6 Lower Bound on Degree-3 Tree Ratios

Denote by σ the sum of edge weights of the minimal spanning tree and by σ 3 the sum of edge weights of a minimal degree-3 tree. Denote by (x 1,x 2,…,x n ) the coordinates of a point in n dimensions.

In six dimensions, let O be the origin and let v 1,v 2,…,v 7 be the vertices of a simplex with center at O and radius \(\sqrt{6}\). Let the coordinates of v i be (v i,1,v i,2,v i,3,v i,4,v i,5,v i,6).

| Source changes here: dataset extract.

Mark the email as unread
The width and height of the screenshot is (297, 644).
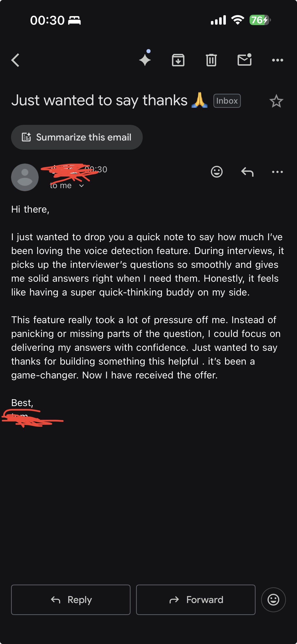(244, 60)
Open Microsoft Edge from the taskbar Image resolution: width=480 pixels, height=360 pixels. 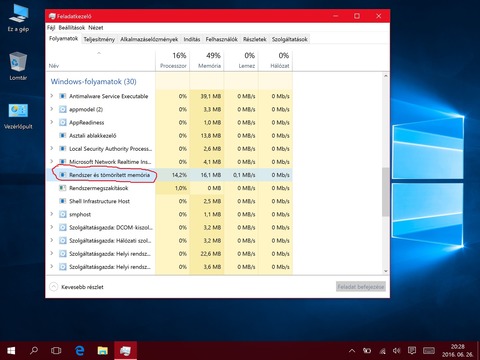point(80,351)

Note that \(d(v_{i},v_{j})=\sqrt{2*7/6}\sqrt{6}=\sqrt{14}\).

Now, given natural N and 0<α<1, take the following tree in 7N dimensions:

  1. 1.

    The origin, O, is the root.

  2. 2.

    Its N children are p 1,p 2,…,p N . The p i have coordinates 0 except x 7i =1−α.

  3. 3.

    Each p i has seven children, q i,1,q i,2,…,q i,7. The coordinates of q i,j are all 0 except x 7i =1 and, for k from 1 to 6, x 7ik =v j,k .

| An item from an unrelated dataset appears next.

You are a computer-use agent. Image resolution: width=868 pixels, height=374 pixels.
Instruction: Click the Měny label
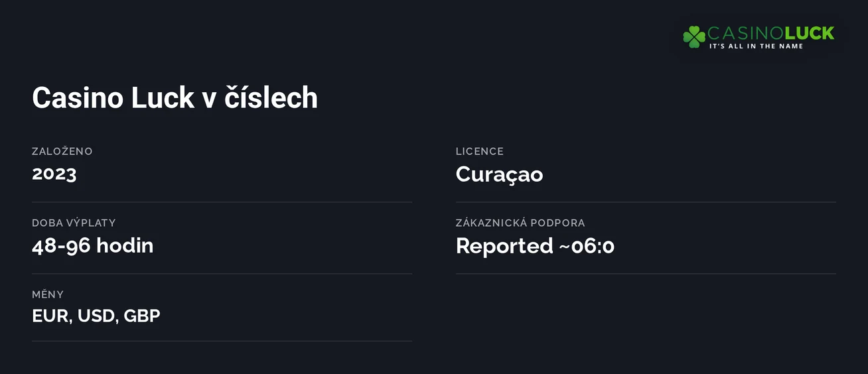[48, 294]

Then q i,1,q i,2,…,q i,7 form a simplex with the center distance α from p i and with each vertex distance \(\sqrt{6}\) from the center.

It is easy to check that

$$\begin{aligned} d(p_i,p_h) =&\sqrt{2}(1-\alpha)\quad \text{for}\ i\neq h, \\ d(q_{i,j},q_{i,k}) =&\sqrt{14}=d(q_{i,j},q_{h,k}) \quad\text{for}\ j\neq k,h\neq i, \\ d(p_i,q_{i,j}) =&\sqrt{6+\alpha^2}, \\ \sigma =&N\bigl(1-\alpha+7\sqrt{6+\alpha^2}\bigr). \end{aligned}$$

Then we can pick

$$\alpha=-1-\sqrt{7}+\sqrt{4+4\sqrt{7}}, $$

which gives d(q i,j ,q h,k )+d(p i ,p h )=2d(p i ,q i,j ).

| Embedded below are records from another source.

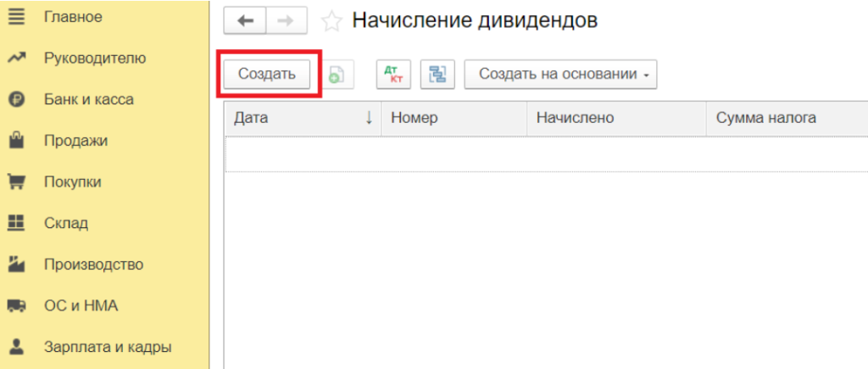
Task: Open the Руководителю section
Action: pos(94,58)
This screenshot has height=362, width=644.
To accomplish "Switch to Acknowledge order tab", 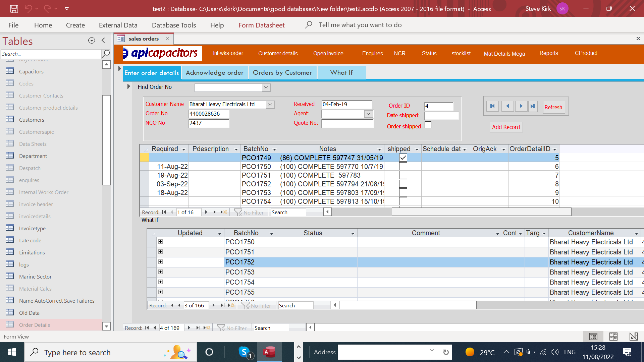I will 215,73.
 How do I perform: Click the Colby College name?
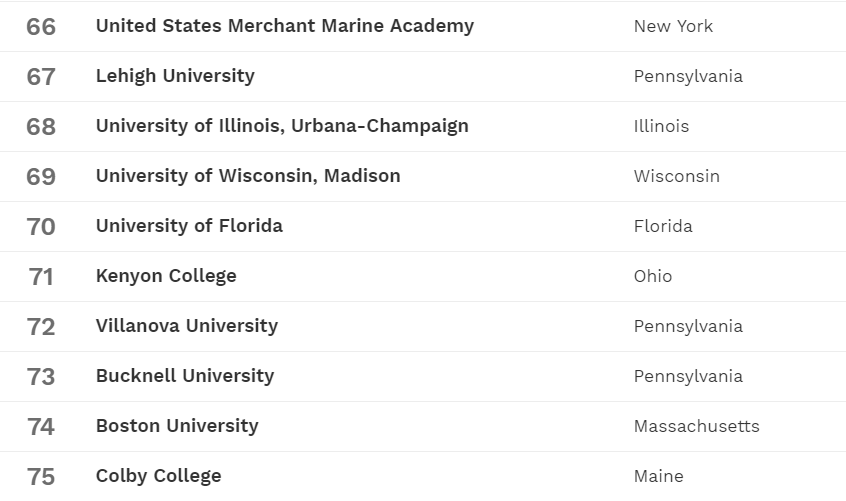pyautogui.click(x=158, y=476)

Then we can define function c on the vertices so that c(O)=0,c(p i )=d(p i ,p h )/2 and c(q i,j )=d(q i,j ,q h,k )/2. In that case, the length of edge AB is at least c(A)+c(B), so c can be thought of as a half-edge length. Then, since there are 8N+1 vertices, there are 8N edges, so there is a total of 16N edge endpoints. At most 3 of them contribute 0 to σ 3, at most 3N contribute \((1-\alpha)/\sqrt{2}\), and the remainder contribute \(\sqrt{14}/2\). Thus,

$$\begin{aligned} \sigma_3 \geq&3N \biggl(\frac{1}{2}\sqrt{2}(1-\alpha) \biggr)+(13N-3) \biggl(\frac{1}{2}\sqrt{14} \biggr),\\ \frac{\sigma_3}{\sigma} =&\frac{3N (\frac{1}{2}\sqrt{2}(1-\alpha ) )+(13N-3) (\frac{1}{2}\sqrt{14} )}{N (1-\alpha +7\sqrt{6+\alpha^2} )},\\ \lim_{N \to\infty}\frac{\sigma_3}{\sigma} =&\frac{3 (\frac{1}{2}\sqrt {2}(1-\alpha) )+13 (\frac{1}{2}\sqrt{14} )}{1-\alpha +7\sqrt{6+\alpha^2}}\approx1.4473. \end{aligned}$$

Thus \(\tau_{3}^{\infty}\geq1.447\).